A side note with respect to the above: I have done as if there was no difference between a continuous Fourier transform, i.e. $\hat{f} = \mathcal{F}(f) = \int f(x) e^{-i k x} dx$ and a Discrete Fourier transform, i.e. $X_k = \sum_{n=0}^{N-1} x_n \cdot e^{-i2\pi \tfrac{k}{N}n}$. This is obviously not so easy, but it turns out it is a good first approximation.
Another note with respect to the above: I have used the fftfreq method above, which gives the list of frequencies that correspond to the Fourier bins that are computed. This is a very useful helper, because it returns the natural frequency bins computed by the fft method. Interestingly, I had to multiply the values obtained by $2 \pi$ to get the correct "wavenumbers" for the computation.
Now, what happens if we have more data points? We should expect the error to go down for both methods. But are the rates identical? We can define an error function and plot the result on a logscale.
def calc_error(x, df_approx):
df_exact = np.exp(-x**2) * (-np.sin(x) - 2*x*np.cos(x))
return np.sum(np.square((df_approx - df_exact)))
errors = []
for n in np.logspace(1, 2, num=40):
x = np.linspace(-5, 5, num=int(n))
dx = np.diff(x)[0]
f = np.cos(x) * np.exp(-x**2)
df_findiff = (f[2:] - f[:-2]) / (2 * dx)
F = np.fft.fft(f)
k = 2 * np.pi * np.fft.fftfreq(f.size, d=dx)
dF = 1j * k * F
df_spectral = np.fft.ifft(dF).real
errors.append((int(n), calc_error(x[1:-1], df_findiff), calc_error(x, df_spectral)))
import pandas as pd
df = pd.DataFrame(errors, columns=['Npoints', 'error_fin_diff', 'error_spectral']).set_index('Npoints')
df.plot(logx=True, logy=True)
<Axes: xlabel='Npoints'>
The above graph clearly shows how much better the spectral derivative is: it quickly goes down to machine precision, while the error decrease for finite differences is much much slower. Of course, this comes with a cost, that of computing forward and inverse transforms.

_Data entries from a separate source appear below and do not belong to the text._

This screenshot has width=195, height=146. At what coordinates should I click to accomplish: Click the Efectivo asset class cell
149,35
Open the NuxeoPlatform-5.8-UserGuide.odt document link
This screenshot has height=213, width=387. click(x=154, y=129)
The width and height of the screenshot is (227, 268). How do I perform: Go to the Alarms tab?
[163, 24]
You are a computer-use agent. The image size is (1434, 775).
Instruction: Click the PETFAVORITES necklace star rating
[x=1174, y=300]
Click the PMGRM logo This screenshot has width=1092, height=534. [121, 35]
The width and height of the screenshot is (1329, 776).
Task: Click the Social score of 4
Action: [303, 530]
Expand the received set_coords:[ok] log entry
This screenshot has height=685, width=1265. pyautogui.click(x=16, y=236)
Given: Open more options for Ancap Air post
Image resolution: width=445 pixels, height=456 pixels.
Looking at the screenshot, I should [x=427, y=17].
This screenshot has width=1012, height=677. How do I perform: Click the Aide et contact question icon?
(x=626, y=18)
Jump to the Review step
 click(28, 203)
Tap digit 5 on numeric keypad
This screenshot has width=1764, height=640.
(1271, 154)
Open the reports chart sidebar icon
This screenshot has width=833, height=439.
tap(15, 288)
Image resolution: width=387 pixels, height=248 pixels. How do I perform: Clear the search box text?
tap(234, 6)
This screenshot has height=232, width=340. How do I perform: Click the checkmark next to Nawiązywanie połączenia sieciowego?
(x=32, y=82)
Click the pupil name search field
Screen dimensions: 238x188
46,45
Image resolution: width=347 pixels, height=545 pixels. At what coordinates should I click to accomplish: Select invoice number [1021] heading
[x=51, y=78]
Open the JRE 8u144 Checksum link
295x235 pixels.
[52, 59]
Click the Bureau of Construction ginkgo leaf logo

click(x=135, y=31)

Note: this more or less follows what is done in this video https://www.youtube.com/watch?v=y8SqkjoKV4k.
Solving PDEs with the Fourier transform¶
The above has shown how easily one can compute derivatives with a Fourier transform, in a very precise way. This kind of derivative often shows up in partial differential equations. Here, I want to solve the wave equation:
$$ u_{tt} = c^2 u_{xx} $$
If we Fourier transform both sides in space, we are left with an ordinary differential equation in time for $\hat{u}(k, t)$, the Fourier transform of $u(x, t)$.
$$ \hat{u}_{tt} = \frac{\mathrm{d}^2 \hat{u}}{\mathrm{d} t^2} = -c^2 k^2 \hat{u} $$
We can easily solve this ODE numerically using scipy.integrate.odeint, which is designed for this. Here, a minor adjustment is that we have to transform the second derivative in time to a first order derivative, but this is a classic thing. So we want to solve :
$$ \left \lbrace \begin{aligned} \frac{\mathrm{d} \hat{u}}{\mathrm{d} t} = \hat{v}\\ \frac{\mathrm{d} \hat{v}}{\mathrm{d} t} = -c^2 k^2 \hat{u} \\ \end{aligned} \right . $$
Our unknown is then the vector $[\hat{u}, \hat{v}]$.
from scipy.integrate import solve_ivp
N = 50
x = np.linspace(-5, 5, num=N)
dx = np.diff(x)[0]
c = 1.
f0 = np.cos(x) * np.exp(-x**2)
f0_hat = np.fft.fft(f0)
k = 2 * np.pi * np.fft.fftfreq(f0.size, d=dx)
w0 = np.concatenate([f0_hat, np.zeros_like(f0_hat)])
def make_rhs_fun(t, state):
u_hat, v_hat = state[:N], state[N:]
du_hat = v_hat
dv_hat = - c**2 * k**2 * u_hat
return np.concatenate([du_hat, dv_hat])
sol = solve_ivp(make_rhs_fun, [0, 20], w0, t_eval=np.linspace(0, 20, num=100))
snapshots = []
for ind, t in enumerate(sol.t):
snapshot = np.fft.ifft(sol.y[:N, ind]).real
snapshots.append(snapshot)
fig, ax = plt.subplots()
for ind, snapshot in enumerate(snapshots):
ax.plot(x, snapshot + 0.1 * ind, color='k', lw=1)
This diagram looks like what we would expect: we can see two waves bouncing back and forth and reflecting on the boundaries.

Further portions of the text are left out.